▶ _課題 1_: エントリのうち「Continuum」という文字列を含む行をすべて抜き出して書き写してください。大文字と小文字は区別します。

▶ _抽出テキスト_:
2014年3月27日木曜日

本屋さん



大阪に住んで5年目
最初の頃はよく道に迷って
ドコにナニがあるのかわからなかった
でも、それはそれで楽しかった


大阪で初めて
「すごい!いい場所みつけた!」
と思ったのが
心斎橋と難波の間にあるSTANDARD BOOK STORE
(僕の中ではstdと略している)


stdに通っているうちに
小説だけではなく、いろんな本があることや
いたる所でトークショウやワークショップなどのイベントがあること知った




stdでイベントがあった
恵文社の店長の堀部さんとstdの社長の中川さんの対談&懇親会だ
堀部さんの「 街を変える小さな店|恵文社一乗寺店 」
という本を軸にした本にまつわるお話


この本は
堀部さんの自伝のような
恵文社のプロフィールのような
京都の街案内のような
ジャンル分けできない本です


「金銭的なことだけがお店の利益じゃないでしょ?」
「コピペのように膨らんでいく街づくりってどうなのさ?」
「ネットで検索した星の数で店を探すのってなんだかなぁ」
と思う人はぜひ読んでもらいたい




本屋に行くと色々と知ることができる
新刊が出たことだけではなく
それぞれの場所で、何が起きているのか
東京の真ん中でおこっている津波のような流行のことや
京都のすみっこで、ちょろちょろと流れていることがわかる


堀部さんの本 (stdの中川さんは“テキスト”と呼んでいた)に
「本屋は寺子屋のような場所であるべきだ」と書かれている
そこへ行き、物だけではなく何かを得る場所なんだ
今回のイベントがまさにそうだと思う


ものを買う場所はもう溢れかえっている
タケノコみたいに、にゅきにょきビルが乱立し
ネットの中では買う場所がジャングルのようになっている
もう買う場所はいらない
みんなが求める場所はそうじゃない所


そういった理由でstdには広いカフェスペースがあったり
恵文社にイベントスペースができて
そこでイベントや“買うこと”以外の事ができるようになっている


みんなが求めるものは中間地点
今、中川さんが注目しているのが「サードプレイス」

▶ _課題 2_: 本屋についての文章の「ものを買う場所はもう溢れかえっている」から始まり「今、中川さんが注目しているのが「サードプレイス」」まで続く部分を、「ジャングル」を「迷路」に置き換えてもう一度書いてください。

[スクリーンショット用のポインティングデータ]
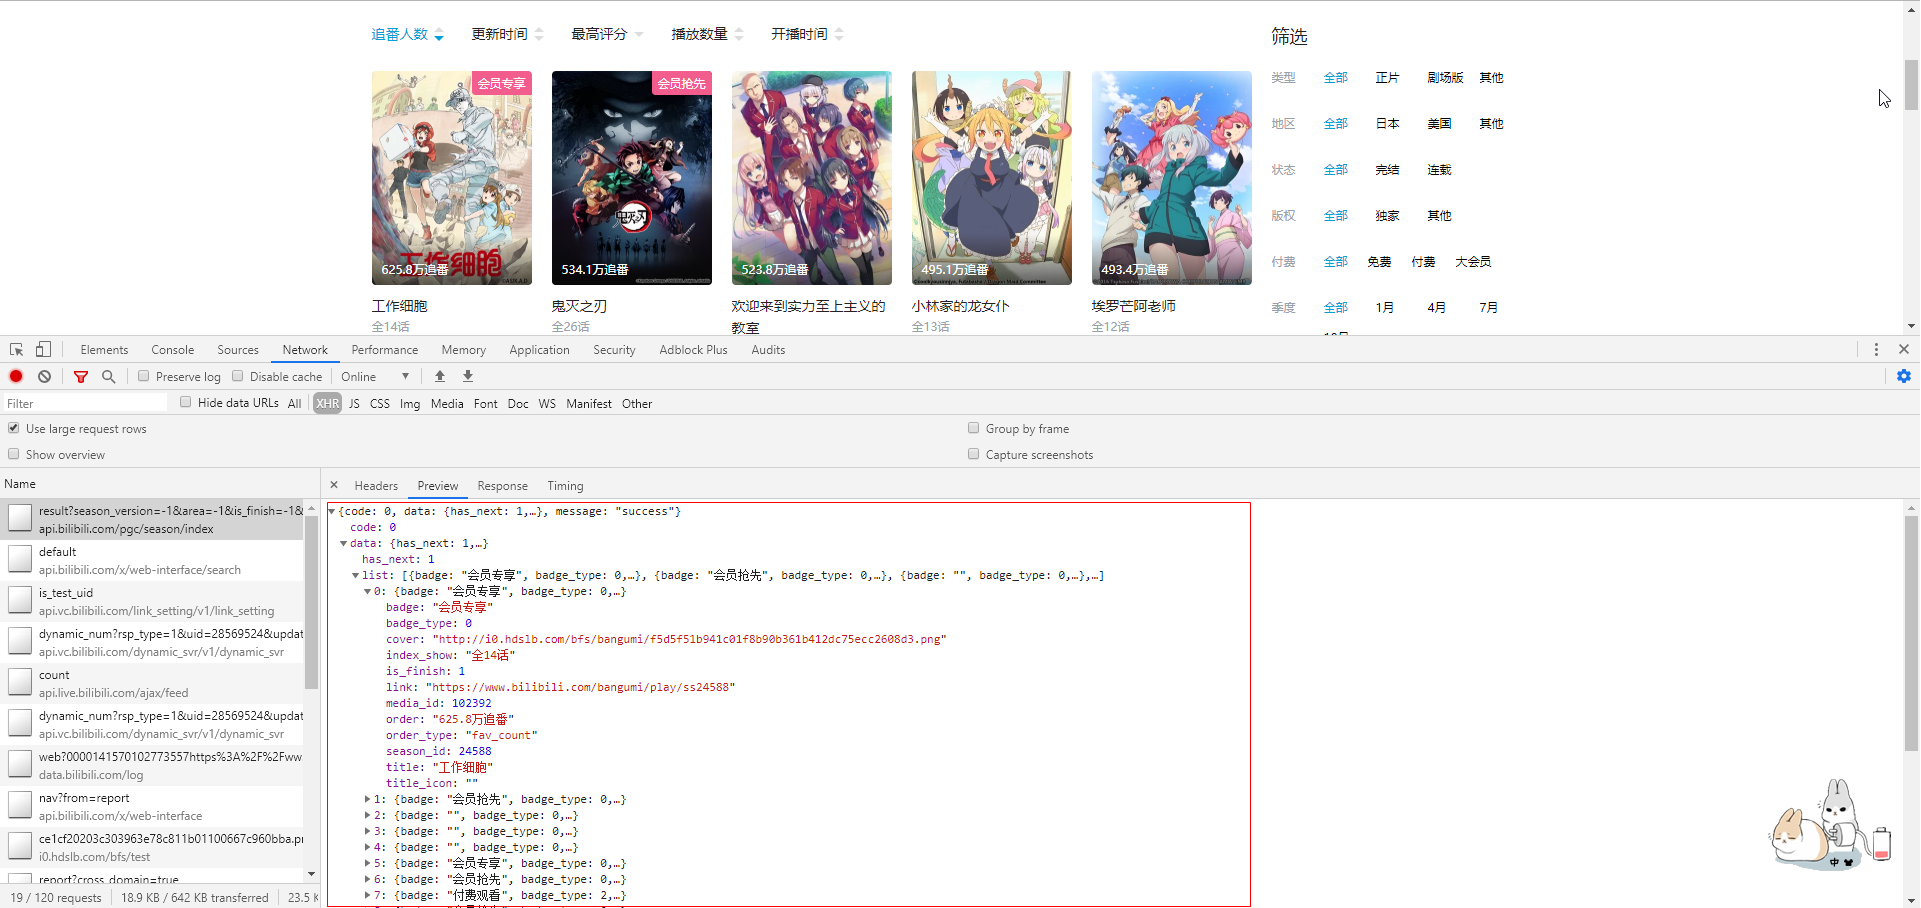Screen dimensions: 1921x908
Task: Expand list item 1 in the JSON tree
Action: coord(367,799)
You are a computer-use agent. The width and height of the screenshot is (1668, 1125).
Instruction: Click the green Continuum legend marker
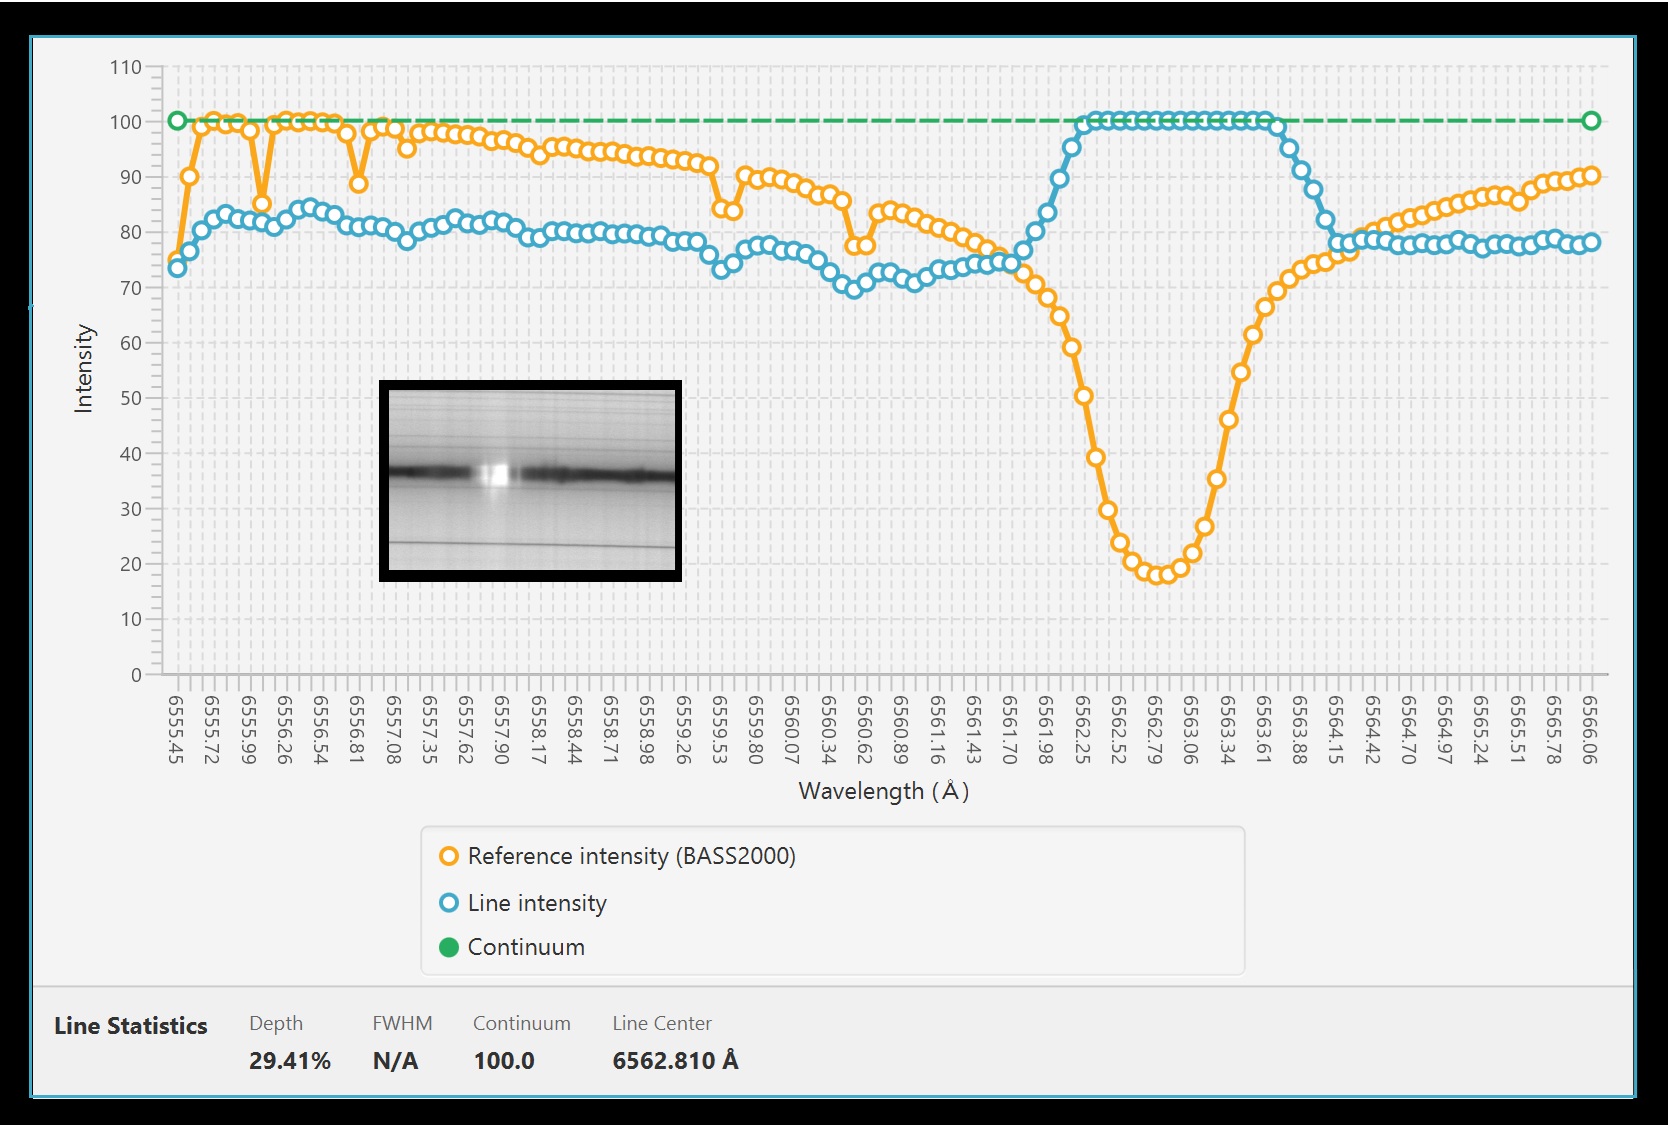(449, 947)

▶ _最終結果 1_:
Instruction: Click the green Continuum legend marker

▶ _最終結果 2_:
ものを買う場所はもう溢れかえっている
タケノコみたいに、にゅきにょきビルが乱立し
ネットの中では買う場所が迷路のようになっている
もう買う場所はいらない
みんなが求める場所はそうじゃない所


そういった理由でstdには広いカフェスペースがあったり
恵文社にイベントスペースができて
そこでイベントや“買うこと”以外の事ができるようになっている


みんなが求めるものは中間地点
今、中川さんが注目しているのが「サードプレイス」